The Analogy: The standard test drive. You give the robot a perfectly normal flower. You know this flower is a Setosa (0).

    model.predict: The robot looks at the flower and guesses.

    assert result == expected_output: This is the inspector's pass/fail criteria.

        If the robot guesses 0, the test passes (silence).

        If the robot guesses 1 or 2, the test fails and screams the error message.

In [5]:
def test_typical_case():
    input_data = np.array([[4.5, 2.3, 1.3, 0.3]])  # Normal flower
    expected_output = 0  # We expect "Setosa" (Class 0)
    result = model.predict(input_data)[0]
    
    # The Check
    assert result == expected_output, f"Expected {expected_output}, but got {result}"

The Analogy: Driving the car into a volcano. You feed the robot measurements for a flower that is 1,000 cm wide (impossible/extreme).

    The Goal: You want to see if the robot has safety rails. The code expects the robot to say, "Error! This input is crazy!" (ValueError).

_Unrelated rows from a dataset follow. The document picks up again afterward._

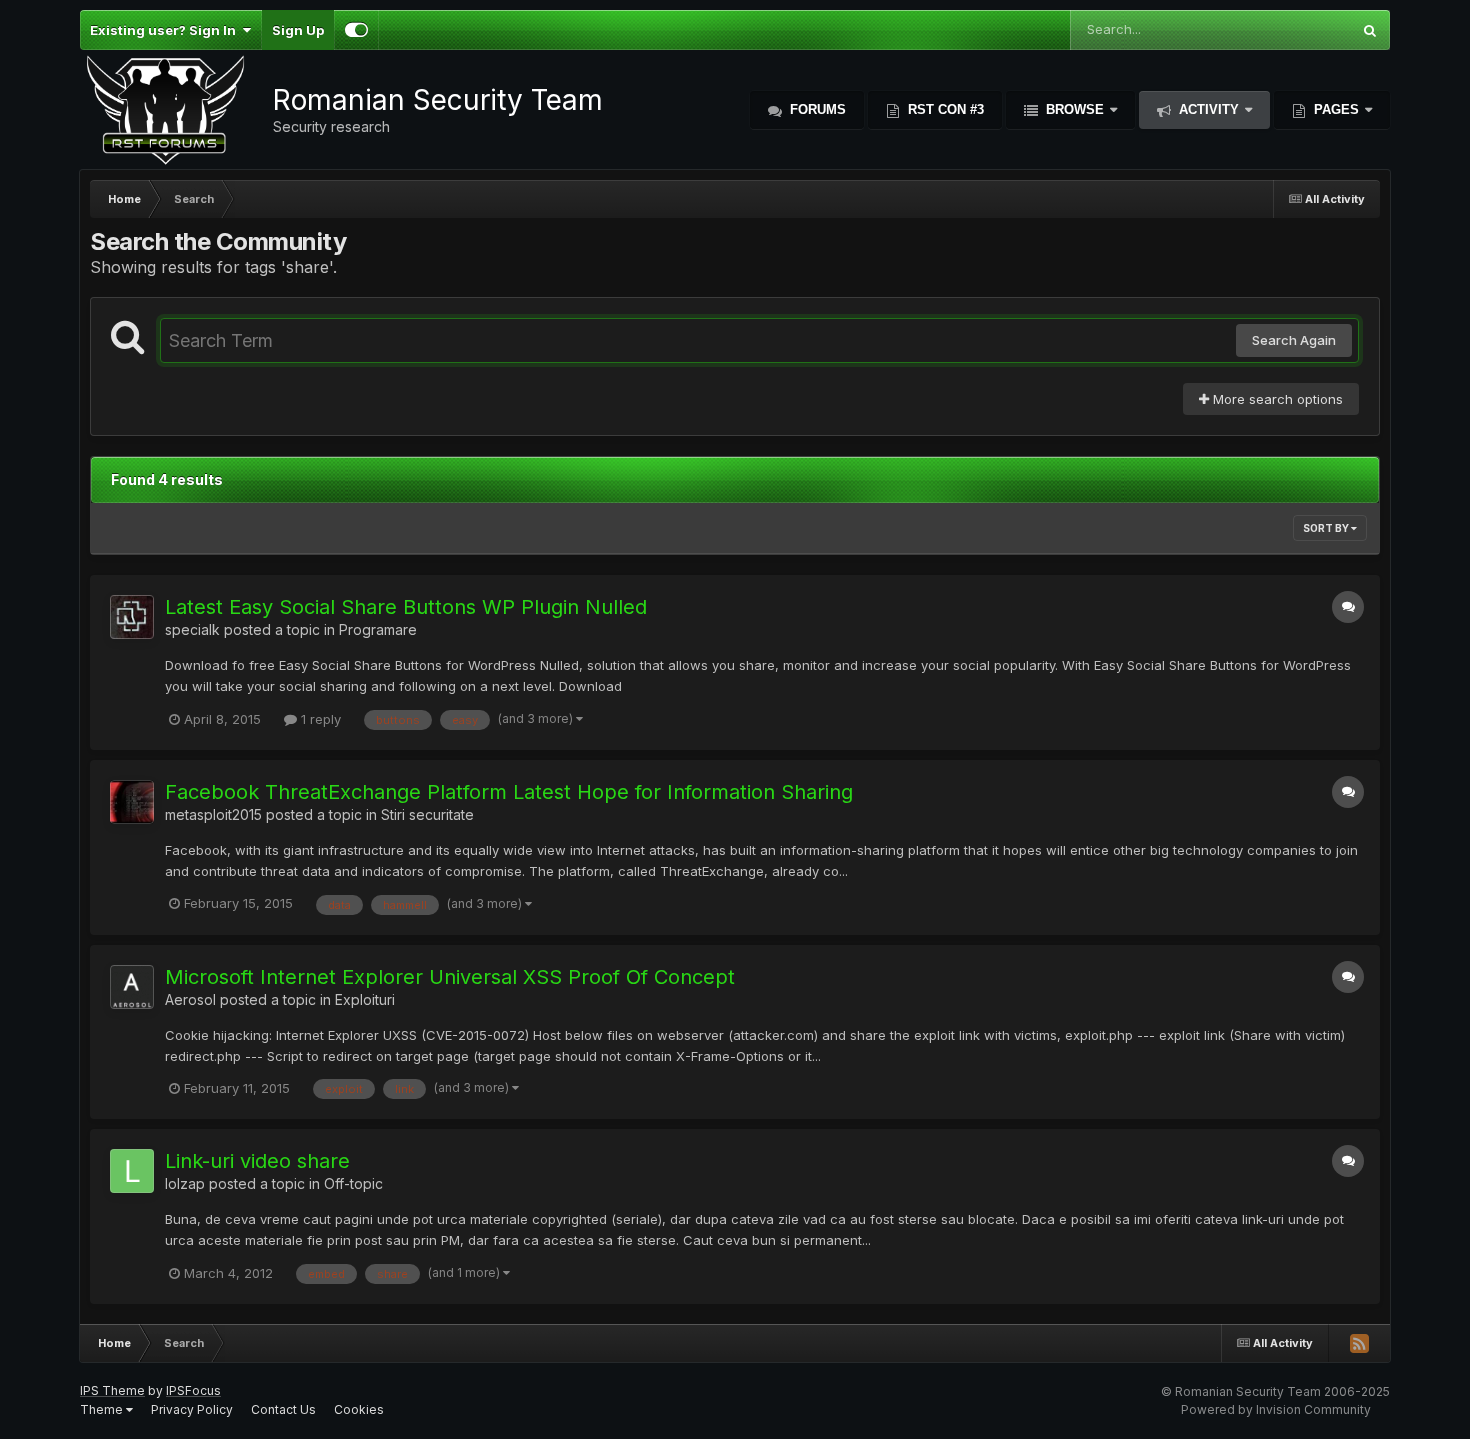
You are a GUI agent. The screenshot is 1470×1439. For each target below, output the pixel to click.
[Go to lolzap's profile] (132, 1171)
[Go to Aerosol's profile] (132, 987)
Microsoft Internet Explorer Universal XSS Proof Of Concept (450, 977)
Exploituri (365, 999)
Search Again (1294, 340)
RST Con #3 (944, 109)
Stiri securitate (427, 814)
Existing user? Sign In (166, 30)
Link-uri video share (257, 1161)
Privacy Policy (192, 1409)
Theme (103, 1409)
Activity (1209, 109)
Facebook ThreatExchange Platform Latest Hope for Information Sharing (509, 792)
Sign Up (298, 30)
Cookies (359, 1409)
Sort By (1327, 528)
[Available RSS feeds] (1359, 1343)
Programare (378, 629)
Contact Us (283, 1409)
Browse (1075, 109)
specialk (192, 629)
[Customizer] (356, 30)
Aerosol (190, 999)
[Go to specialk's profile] (132, 617)
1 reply (319, 719)
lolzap (185, 1183)
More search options (1276, 399)
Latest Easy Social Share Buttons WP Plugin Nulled (406, 607)
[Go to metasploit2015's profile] (132, 802)
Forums (816, 109)
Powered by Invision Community (1276, 1409)
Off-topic (353, 1183)
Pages (1336, 109)
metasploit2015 (213, 814)
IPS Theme (112, 1390)
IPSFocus (193, 1390)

    try...except: This checks if the error happens.

        If the robot raises a ValueError, the test Passes (assert True).

        Note: In reality, standard Decision Trees are often "too nice." They will probably just guess a class for the giant flower without crashing. If that happens, the code goes to else and Fails (assert False), telling you that your model needs better safety guards.

In [6]:
def test_edge_case_extreme_values():
    input_data = np.array([[1000, 1000, 1000, 1000]])  # Giant mutant flower
    try:
        model.predict(input_data)
    except ValueError:
        assert True  # Pass if it crashes correctly
    else:
        assert False, "Expected ValueError for extreme values, but no error was raised"

This ensures that the model doesn't break or produce incorrect outputs when encountering these rare situations. 

The Analogy: Feeding the robot invisible air. You give the robot None (empty/missing data) instead of numbers.

    Machine learning models need math, and you can't do math on None.

    The test expects the model to scream "I need numbers!" (ValueError).

    Since Scikit-Learn models generally do crash when given None, this test will likely Pass

In [7]:
def test_error_handling_missing_values():
    input_data = np.array([[None, None, None, None]])  # Invisible flower
    try:
        model.predict(input_data)
    except ValueError:
        assert True  # Pass if it complains about missing data
    else:
        assert False, "Expected ValueError for missing values..."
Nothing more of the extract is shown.